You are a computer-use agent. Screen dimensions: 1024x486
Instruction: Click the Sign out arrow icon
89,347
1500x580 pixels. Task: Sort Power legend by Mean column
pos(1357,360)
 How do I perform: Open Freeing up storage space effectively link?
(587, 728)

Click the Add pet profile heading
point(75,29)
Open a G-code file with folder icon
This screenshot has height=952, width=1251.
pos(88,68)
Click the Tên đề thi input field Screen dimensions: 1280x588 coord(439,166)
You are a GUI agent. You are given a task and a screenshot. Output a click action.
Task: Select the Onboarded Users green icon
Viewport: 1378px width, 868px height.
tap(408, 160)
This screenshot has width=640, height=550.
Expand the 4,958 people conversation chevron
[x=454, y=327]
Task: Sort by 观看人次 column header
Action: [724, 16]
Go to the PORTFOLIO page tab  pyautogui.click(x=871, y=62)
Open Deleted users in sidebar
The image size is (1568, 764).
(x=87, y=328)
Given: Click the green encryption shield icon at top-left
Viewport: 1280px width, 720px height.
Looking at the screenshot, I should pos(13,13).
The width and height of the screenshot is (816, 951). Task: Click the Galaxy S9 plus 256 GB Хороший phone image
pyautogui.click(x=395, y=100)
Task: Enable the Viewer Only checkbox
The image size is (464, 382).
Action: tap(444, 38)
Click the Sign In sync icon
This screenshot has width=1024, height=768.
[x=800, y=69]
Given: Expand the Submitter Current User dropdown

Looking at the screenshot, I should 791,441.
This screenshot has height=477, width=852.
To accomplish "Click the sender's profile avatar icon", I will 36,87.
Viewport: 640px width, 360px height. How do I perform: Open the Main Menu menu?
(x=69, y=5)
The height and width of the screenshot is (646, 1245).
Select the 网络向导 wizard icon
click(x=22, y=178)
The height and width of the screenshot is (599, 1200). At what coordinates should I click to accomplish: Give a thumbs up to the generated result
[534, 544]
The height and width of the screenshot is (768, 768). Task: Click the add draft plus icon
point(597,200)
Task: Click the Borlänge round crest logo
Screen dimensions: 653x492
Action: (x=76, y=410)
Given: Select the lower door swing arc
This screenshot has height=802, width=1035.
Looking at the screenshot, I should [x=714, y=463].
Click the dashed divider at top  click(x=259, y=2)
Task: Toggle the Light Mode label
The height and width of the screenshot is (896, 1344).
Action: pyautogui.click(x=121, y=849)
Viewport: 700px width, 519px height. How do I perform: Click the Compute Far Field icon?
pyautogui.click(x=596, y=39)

::::::

§ **What is required**: Repeat the material in full, exactly as it stands.

§ **Written response**:
You are a computer-use agent. Screen dimensions: 1024x486
Instruction: Click the Sign out arrow icon
89,347
1500x580 pixels. Task: Sort Power legend by Mean column
pos(1357,360)
 How do I perform: Open Freeing up storage space effectively link?
(587, 728)

Click the Add pet profile heading
point(75,29)
Open a G-code file with folder icon
This screenshot has height=952, width=1251.
pos(88,68)
Click the Tên đề thi input field Screen dimensions: 1280x588 coord(439,166)
You are a GUI agent. You are given a task and a screenshot. Output a click action.
Task: Select the Onboarded Users green icon
Viewport: 1378px width, 868px height.
tap(408, 160)
This screenshot has width=640, height=550.
Expand the 4,958 people conversation chevron
[x=454, y=327]
Task: Sort by 观看人次 column header
Action: [724, 16]
Go to the PORTFOLIO page tab  pyautogui.click(x=871, y=62)
Open Deleted users in sidebar
The image size is (1568, 764).
(x=87, y=328)
Given: Click the green encryption shield icon at top-left
Viewport: 1280px width, 720px height.
Looking at the screenshot, I should pos(13,13).
The width and height of the screenshot is (816, 951). Task: Click the Galaxy S9 plus 256 GB Хороший phone image
pyautogui.click(x=395, y=100)
Task: Enable the Viewer Only checkbox
The image size is (464, 382).
Action: tap(444, 38)
Click the Sign In sync icon
This screenshot has width=1024, height=768.
[x=800, y=69]
Given: Expand the Submitter Current User dropdown

Looking at the screenshot, I should 791,441.
This screenshot has height=477, width=852.
To accomplish "Click the sender's profile avatar icon", I will 36,87.
Viewport: 640px width, 360px height. How do I perform: Open the Main Menu menu?
(x=69, y=5)
The height and width of the screenshot is (646, 1245).
Select the 网络向导 wizard icon
click(x=22, y=178)
The height and width of the screenshot is (599, 1200). At what coordinates should I click to accomplish: Give a thumbs up to the generated result
[534, 544]
The height and width of the screenshot is (768, 768). Task: Click the add draft plus icon
point(597,200)
Task: Click the Borlänge round crest logo
Screen dimensions: 653x492
Action: (x=76, y=410)
Given: Select the lower door swing arc
This screenshot has height=802, width=1035.
Looking at the screenshot, I should [x=714, y=463].
Click the dashed divider at top  click(x=259, y=2)
Task: Toggle the Light Mode label
The height and width of the screenshot is (896, 1344).
Action: pyautogui.click(x=121, y=849)
Viewport: 700px width, 519px height. How do I perform: Click the Compute Far Field icon?
pyautogui.click(x=596, y=39)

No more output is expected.